Metadata-Version: 2.4
Name: tempdisagg
Version: 0.2.0
Summary: Temporal disaggregation models in Python
Author-email: Jaime Vera-Jaramillo <jaimevera1107@gmail.com>
License: MIT
Project-URL: Homepage, https://github.com/jaimevera1107/tempdisagg
Keywords: temporal disaggregation,time series,econometrics,interpolation
Classifier: Development Status :: 4 - Beta
Classifier: Intended Audience :: Science/Research
Classifier: License :: OSI Approved :: MIT License
Classifier: Programming Language :: Python :: 3
Classifier: Programming Language :: Python :: 3.8
Classifier: Operating System :: OS Independent
Requires-Python: >=3.8
Description-Content-Type: text/markdown
License-File: LICENSE
Requires-Dist: numpy>=1.21
Requires-Dist: pandas>=1.3
Requires-Dist: scipy>=1.7
Requires-Dist: matplotlib>=3.4
Dynamic: license-file

# ⚡️ tempdisagg

> **Temporal Disaggregation Models in Python — Modular · Robust · Ready for Production**

![License: MIT](https://img.shields.io/badge/License-MIT-blue.svg)
![Python](https://img.shields.io/badge/Python-3.8%2B-blue)
![Status](https://img.shields.io/badge/build-passing-brightgreen)
![Coverage](https://img.shields.io/badge/tests-100%25-success)
![PyPI - Status](https://img.shields.io/badge/pypi-ready-yellow)

---

`tempdisagg` is a Python library for **temporal disaggregation of time series data**.

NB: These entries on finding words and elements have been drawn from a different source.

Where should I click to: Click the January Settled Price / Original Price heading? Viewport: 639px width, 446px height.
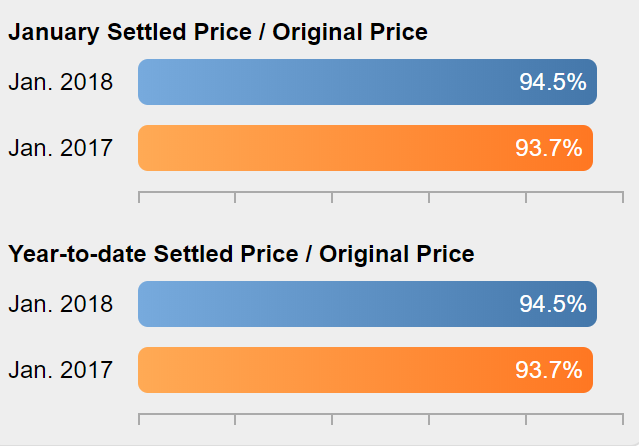(218, 32)
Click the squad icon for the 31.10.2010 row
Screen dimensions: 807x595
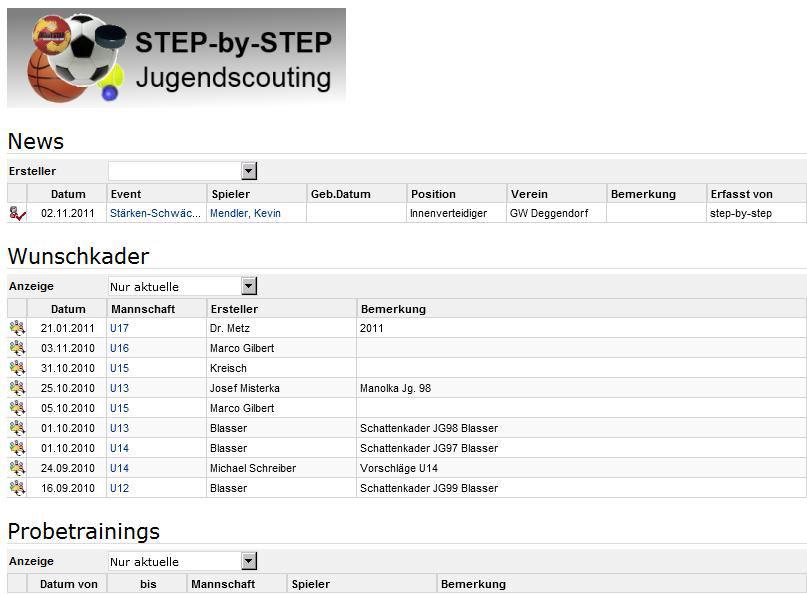click(x=17, y=368)
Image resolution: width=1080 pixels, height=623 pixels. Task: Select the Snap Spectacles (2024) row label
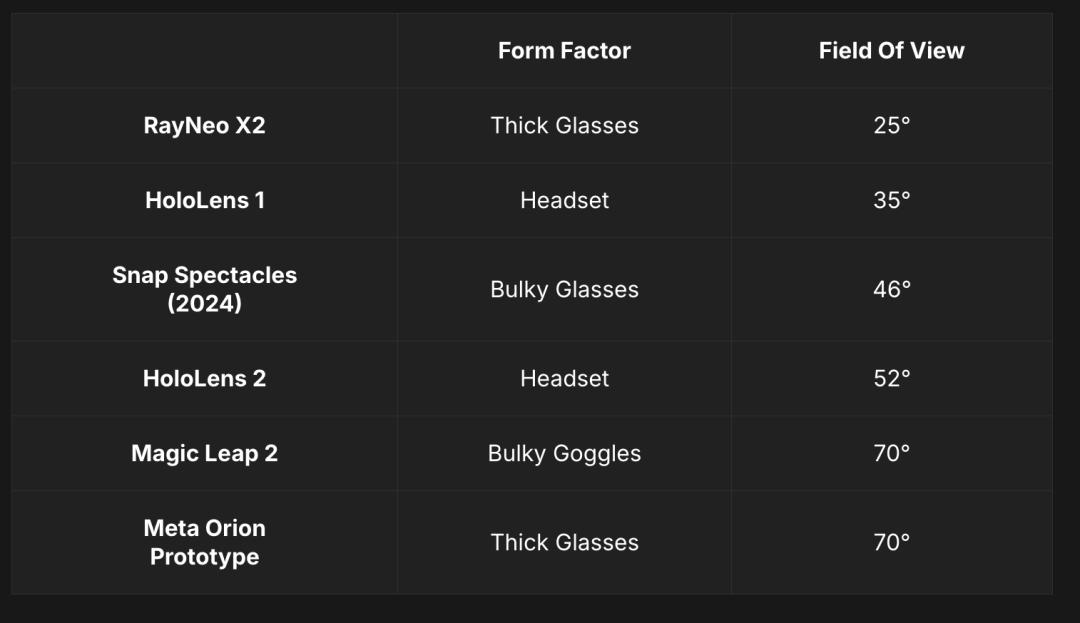click(204, 289)
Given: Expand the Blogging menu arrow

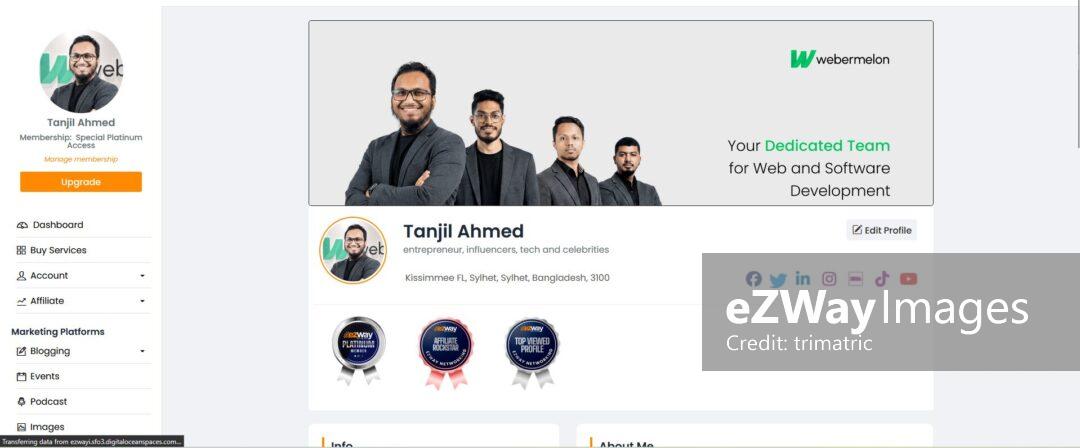Looking at the screenshot, I should click(x=143, y=352).
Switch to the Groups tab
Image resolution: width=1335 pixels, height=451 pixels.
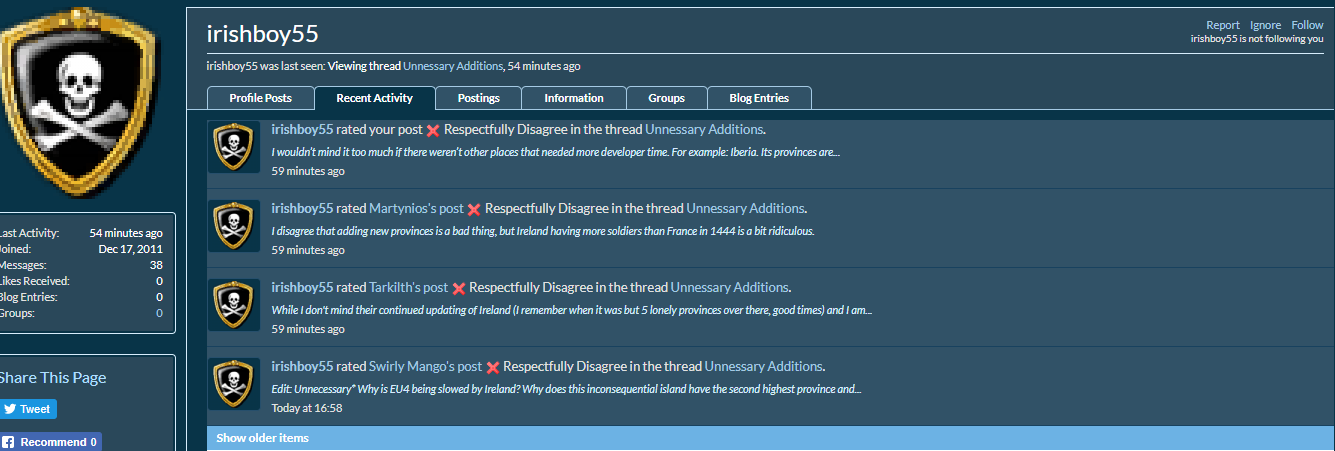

It supports all classical methods — **Chow-Lin**, **Litterman**, **Denton**, **Fernández**, **Uniform** — and offers a **modular, extensible, production-grade** architecture, inspired by the R package `tempdisagg`.

✨ The library combines:
- 📈 Regression-based models
- 📉 Differencing & smoothing techniques
- 🤖 Ensemble learning
- 🛠 Post-estimation adjustments
- 🧠 Full integration with the Python scientific stack

---

Many official statistics and business indicators are reported at low frequencies (e.g., annually or quarterly), but decision-making often demands **high-frequency estimates**. Temporal disaggregation bridges this gap by producing granular series that **preserve consistency with aggregate values**.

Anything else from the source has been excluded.